We only had one full day to spend in Brussels, which if you do it right, I think is adequate if the point of your trip is simply to see the city, not necessarily spend time in museums and such. (Brussels is chock-full of museums and historic buildings, so if you’ve got more time, you won’t find yourself lacking in things to do and see.) If you’ve only got one day to explore, the following are 7 top spots you won’t want to miss in Brussels!
The Grand Place
The Grand Place – if you’re coming to Brussels, I’m sure you’ve already got this one marked on your to-see list. The Grand Place is the central square in Brussels, and the city’s most popular tourist sight. Surrounding the square are the characteristic Belgian guild houses, the Town Hall, and the Maison du Roi where the Museum of Brussels is now located. By day, the square is bustling with tourists, buskers, and people selling trinkets of all different kinds. But it’s at night, when the lights from the buildings softly illuminate the square, that I think it’s at its prettiest. This is also the site of the bi-annual Flower Carpet where one million begonias carpet the square over Assumption Day weekend. (We missed it by only two weekends!)

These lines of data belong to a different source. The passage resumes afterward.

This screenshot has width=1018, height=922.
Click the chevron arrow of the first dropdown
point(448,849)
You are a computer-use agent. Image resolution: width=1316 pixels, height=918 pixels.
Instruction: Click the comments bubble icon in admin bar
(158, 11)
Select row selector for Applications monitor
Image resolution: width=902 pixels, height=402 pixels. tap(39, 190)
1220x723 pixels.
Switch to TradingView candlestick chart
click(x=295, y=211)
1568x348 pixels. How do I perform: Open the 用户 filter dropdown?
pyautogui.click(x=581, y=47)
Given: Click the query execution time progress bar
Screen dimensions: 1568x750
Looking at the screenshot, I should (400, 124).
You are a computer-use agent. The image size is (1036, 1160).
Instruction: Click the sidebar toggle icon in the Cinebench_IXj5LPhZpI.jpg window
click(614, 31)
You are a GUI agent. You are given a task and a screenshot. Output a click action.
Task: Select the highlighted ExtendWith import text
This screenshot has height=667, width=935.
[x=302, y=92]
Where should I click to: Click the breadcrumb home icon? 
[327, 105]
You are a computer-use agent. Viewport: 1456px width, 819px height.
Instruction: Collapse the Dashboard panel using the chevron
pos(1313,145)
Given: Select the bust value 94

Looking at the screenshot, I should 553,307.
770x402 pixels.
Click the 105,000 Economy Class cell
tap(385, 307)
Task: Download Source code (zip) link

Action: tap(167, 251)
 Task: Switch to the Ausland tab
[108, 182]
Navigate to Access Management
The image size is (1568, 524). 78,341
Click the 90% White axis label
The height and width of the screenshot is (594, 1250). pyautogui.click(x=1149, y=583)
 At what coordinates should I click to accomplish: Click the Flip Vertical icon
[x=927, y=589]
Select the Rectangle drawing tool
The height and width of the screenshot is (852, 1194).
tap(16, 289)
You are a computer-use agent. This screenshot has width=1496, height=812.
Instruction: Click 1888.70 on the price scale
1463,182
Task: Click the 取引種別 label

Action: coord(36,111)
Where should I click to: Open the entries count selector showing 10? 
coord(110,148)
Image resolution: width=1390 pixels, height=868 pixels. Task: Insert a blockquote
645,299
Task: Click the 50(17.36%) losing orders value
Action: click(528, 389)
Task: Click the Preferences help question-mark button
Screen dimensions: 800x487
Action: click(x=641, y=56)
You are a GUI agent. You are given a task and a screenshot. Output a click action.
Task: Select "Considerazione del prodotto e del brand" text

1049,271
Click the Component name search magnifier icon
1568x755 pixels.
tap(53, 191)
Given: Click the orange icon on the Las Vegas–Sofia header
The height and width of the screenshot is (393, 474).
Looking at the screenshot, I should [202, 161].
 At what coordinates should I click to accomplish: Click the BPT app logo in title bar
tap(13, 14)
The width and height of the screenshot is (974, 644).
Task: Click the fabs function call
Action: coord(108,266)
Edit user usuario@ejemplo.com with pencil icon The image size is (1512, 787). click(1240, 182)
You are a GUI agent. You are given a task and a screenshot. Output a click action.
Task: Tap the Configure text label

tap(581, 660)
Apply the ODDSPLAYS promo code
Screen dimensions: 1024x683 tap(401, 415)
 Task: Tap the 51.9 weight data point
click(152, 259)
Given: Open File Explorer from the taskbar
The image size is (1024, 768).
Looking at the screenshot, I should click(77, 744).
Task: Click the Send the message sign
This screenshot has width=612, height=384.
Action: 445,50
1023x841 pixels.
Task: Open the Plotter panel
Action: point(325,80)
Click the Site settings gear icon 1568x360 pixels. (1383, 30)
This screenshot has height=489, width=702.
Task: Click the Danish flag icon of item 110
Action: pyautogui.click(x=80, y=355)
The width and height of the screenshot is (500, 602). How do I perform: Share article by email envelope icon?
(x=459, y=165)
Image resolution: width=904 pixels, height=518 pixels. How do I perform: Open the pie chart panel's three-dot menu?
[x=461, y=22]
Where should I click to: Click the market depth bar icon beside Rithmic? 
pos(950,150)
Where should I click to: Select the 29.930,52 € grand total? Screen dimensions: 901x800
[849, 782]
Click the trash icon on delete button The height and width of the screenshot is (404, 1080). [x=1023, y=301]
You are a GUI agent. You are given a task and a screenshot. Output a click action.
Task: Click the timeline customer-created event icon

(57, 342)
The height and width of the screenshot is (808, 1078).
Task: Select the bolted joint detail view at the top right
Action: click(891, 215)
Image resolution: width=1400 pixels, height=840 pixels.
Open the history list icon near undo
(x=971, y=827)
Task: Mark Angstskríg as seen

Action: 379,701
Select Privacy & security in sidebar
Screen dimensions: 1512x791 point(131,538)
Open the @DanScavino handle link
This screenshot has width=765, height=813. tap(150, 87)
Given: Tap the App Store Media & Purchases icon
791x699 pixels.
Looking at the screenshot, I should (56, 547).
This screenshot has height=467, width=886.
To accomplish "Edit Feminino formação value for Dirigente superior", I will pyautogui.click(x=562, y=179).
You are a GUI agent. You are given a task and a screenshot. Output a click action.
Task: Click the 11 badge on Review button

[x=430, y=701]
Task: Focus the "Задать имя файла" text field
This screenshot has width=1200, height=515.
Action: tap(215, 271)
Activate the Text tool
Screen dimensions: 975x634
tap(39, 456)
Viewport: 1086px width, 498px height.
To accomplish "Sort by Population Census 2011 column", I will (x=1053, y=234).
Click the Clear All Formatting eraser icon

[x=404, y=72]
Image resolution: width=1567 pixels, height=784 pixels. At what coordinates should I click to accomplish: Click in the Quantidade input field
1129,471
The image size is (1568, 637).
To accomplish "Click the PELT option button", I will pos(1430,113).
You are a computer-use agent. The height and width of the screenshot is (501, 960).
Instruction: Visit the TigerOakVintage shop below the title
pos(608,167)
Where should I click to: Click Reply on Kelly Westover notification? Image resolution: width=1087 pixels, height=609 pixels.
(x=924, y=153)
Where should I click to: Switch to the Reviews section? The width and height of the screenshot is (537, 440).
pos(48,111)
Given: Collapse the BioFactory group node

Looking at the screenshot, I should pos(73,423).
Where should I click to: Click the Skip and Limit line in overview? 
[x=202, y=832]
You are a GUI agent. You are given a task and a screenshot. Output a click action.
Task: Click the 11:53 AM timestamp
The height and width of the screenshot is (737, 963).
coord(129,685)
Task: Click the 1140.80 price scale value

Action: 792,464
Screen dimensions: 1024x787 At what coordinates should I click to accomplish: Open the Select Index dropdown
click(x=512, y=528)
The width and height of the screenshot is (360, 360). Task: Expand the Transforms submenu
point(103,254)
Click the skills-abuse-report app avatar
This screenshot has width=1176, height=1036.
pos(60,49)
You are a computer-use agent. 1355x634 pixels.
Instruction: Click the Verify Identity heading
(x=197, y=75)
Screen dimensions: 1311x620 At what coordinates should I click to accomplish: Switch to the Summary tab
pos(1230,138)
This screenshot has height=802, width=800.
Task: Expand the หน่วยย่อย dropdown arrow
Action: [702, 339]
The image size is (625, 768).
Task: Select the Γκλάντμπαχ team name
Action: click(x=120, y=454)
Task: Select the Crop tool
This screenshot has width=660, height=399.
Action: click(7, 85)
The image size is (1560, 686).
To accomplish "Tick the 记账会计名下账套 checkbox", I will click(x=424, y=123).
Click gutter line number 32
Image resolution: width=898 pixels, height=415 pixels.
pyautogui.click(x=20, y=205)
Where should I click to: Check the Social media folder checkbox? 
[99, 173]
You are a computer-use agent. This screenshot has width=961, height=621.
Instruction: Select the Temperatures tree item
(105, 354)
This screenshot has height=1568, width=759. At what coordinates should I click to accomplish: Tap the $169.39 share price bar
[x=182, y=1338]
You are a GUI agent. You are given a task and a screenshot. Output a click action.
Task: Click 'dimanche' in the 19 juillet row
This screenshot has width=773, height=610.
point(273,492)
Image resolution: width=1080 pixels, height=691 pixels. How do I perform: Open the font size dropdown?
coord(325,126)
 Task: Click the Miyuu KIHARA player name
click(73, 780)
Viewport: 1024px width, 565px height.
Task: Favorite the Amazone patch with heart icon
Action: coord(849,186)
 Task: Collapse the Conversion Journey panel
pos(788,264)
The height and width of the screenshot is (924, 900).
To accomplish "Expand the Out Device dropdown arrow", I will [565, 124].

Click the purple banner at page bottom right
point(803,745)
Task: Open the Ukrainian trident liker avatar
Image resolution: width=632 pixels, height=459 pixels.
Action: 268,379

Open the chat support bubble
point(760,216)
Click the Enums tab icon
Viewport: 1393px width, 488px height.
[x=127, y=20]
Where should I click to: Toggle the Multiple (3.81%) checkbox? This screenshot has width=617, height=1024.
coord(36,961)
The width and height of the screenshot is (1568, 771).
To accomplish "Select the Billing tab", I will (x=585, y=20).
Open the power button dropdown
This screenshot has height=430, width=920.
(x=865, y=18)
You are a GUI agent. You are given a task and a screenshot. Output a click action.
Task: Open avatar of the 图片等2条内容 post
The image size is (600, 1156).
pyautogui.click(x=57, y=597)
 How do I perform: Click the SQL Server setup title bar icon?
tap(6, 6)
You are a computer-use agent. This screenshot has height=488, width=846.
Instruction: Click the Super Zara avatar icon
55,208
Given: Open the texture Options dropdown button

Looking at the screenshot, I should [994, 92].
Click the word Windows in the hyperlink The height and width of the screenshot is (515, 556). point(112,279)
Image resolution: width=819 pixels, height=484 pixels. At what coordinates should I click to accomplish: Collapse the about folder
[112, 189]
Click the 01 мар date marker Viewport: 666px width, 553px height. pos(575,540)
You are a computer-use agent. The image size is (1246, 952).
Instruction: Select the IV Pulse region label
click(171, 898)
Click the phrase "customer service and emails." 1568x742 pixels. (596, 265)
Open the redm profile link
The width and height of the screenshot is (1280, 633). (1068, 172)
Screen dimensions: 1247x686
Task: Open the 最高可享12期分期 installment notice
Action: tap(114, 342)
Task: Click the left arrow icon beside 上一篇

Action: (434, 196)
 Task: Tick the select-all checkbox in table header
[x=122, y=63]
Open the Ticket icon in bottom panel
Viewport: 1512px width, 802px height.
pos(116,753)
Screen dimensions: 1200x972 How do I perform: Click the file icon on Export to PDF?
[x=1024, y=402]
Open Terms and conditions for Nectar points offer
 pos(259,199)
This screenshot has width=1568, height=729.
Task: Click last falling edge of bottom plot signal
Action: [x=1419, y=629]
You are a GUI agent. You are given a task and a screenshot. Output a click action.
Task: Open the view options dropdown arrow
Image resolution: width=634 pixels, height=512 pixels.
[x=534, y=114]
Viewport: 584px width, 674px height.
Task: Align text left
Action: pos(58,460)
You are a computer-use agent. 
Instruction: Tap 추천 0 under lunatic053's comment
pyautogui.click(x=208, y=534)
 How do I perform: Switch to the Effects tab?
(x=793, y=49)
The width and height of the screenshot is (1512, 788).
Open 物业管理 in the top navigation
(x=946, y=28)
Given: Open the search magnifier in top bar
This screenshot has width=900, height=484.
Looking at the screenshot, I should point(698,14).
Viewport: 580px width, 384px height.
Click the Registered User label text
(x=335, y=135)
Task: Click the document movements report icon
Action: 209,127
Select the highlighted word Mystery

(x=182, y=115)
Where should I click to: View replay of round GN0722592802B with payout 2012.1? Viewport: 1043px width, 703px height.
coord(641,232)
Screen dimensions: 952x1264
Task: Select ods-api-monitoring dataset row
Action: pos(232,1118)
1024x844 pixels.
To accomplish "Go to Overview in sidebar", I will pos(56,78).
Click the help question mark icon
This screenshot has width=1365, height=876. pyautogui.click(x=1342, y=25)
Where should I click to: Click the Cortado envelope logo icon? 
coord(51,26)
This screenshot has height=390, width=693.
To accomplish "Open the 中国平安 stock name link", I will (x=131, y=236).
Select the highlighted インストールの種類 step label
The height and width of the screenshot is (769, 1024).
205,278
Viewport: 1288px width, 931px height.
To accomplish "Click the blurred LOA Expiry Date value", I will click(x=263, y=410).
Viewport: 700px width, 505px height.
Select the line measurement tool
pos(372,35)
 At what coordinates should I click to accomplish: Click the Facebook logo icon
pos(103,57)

Galeries Royales St Hubert
The Galeries Royales St Hubert is one of the prettiest, most classy-looking shopping districts I’ve ever seen. The two long galleries that make up the arcade are filled with brightly lit shops, boutiques, and delicious-smelling chocolatiers, but unless you’ve got deep pockets, you probably won’t want to make your purchases here. There are much cheaper places to get your chocolate fix only steps away. However, the galleries are worth a visit even if only to do a little window shopping under that gorgeous glass-topped ceiling!
Parc du Cinquantenaire
The Parc du Cinquantenaire is located in the European Quarter of Brussels, near the European Parliament building where members of the EU meet. The park features a giant, U-shaped building with the city’s Triumphal Arch at the center, inside of which you’ll find the Royal Military Museum, an art gallery, and an automobile museum. Behind the crescent is a lovely little park and fountain where we sat munching on frites for an hour. The Cinquantenaire is the only place on this list that requires use of the metro to reach from downtown. We came out this way because I wanted to buy frites from the same frites stand that the Rolling Stones once queued at (priorities!), but if you’re looking for a park closer to downtown, just keep reading.
Royal Palace & Gardens
The Royal Palace is the official palace of the King and Queen of Belgium, but they do not actually live here – instead, this is where the King conducts all of his kingly business. From the end of July to early September, the doors of the Royal Palace are opened to the public and visitors can go inside for free and tour some of its rooms. I, unfortunately, didn’t realize this until we were already home, but we did take a walk through the gardens nearby which are open all the time.
Parc de Bruxelles
Brussels Park is the largest public park in the city. You’ll find it right across the street from the Royal Palace. This was my favorite spot in all of Brussels. It was quiet, even though it’s surrounded by major landmarks and popular tourist sites. The large pond and fountain at the end of the main avenue is probably the prettiest part of the park, and that’s where we sat for a good while enjoying our favorite traveling pastime, people-watching. (Who doesn’t love doing that?) If you don’t want to take the metro, but still want to find a green space to escape the city for a bit, this would be the perfect spot.
Brussels’ Quirky Side
You don’t have to go anywhere in particular to see Brussels’ quirky side, you simply have to keep your eyes peeled as you walk from place to place. The juxtaposition of classic European government buildings alongside statues immortalizing children’s comic book characters and off-the-wall street art is beyond unusual. I’ve never seen anything quite like that in any other city we’ve visited. It was this side of Brussels, the adoration of funky art and classic comics, that I found the most endearing. You’re bound to see quite a few of the murals as you head to other sights, but if you’re interested in something a bit more organized, check out the self-guided Belgian Comic Strip Walk.
The Infamous Pis Statues
Speaking of quirky – it definitely speaks volumes about a city when one of its most famous sights is a collection of peeing statues. We made a point to find all three – the Manneken Pis (the little boy), Jeanneke Pis (the little girl), and Zinneke Pis (the dog). Manneken can be found very close to Grand Place – I hear he’s often wearing costumes, but he was quite naked the day we paid him a visit. Jeanneke was semi-hidden down a small side street downtown and protected by an iron grate, so getting a photo without metal bars in the shot was more than a little tricky. Zinneke was the hardest of the three to find, requiring a bit of a hike to a different area of downtown, but totally worth it to complete the collection.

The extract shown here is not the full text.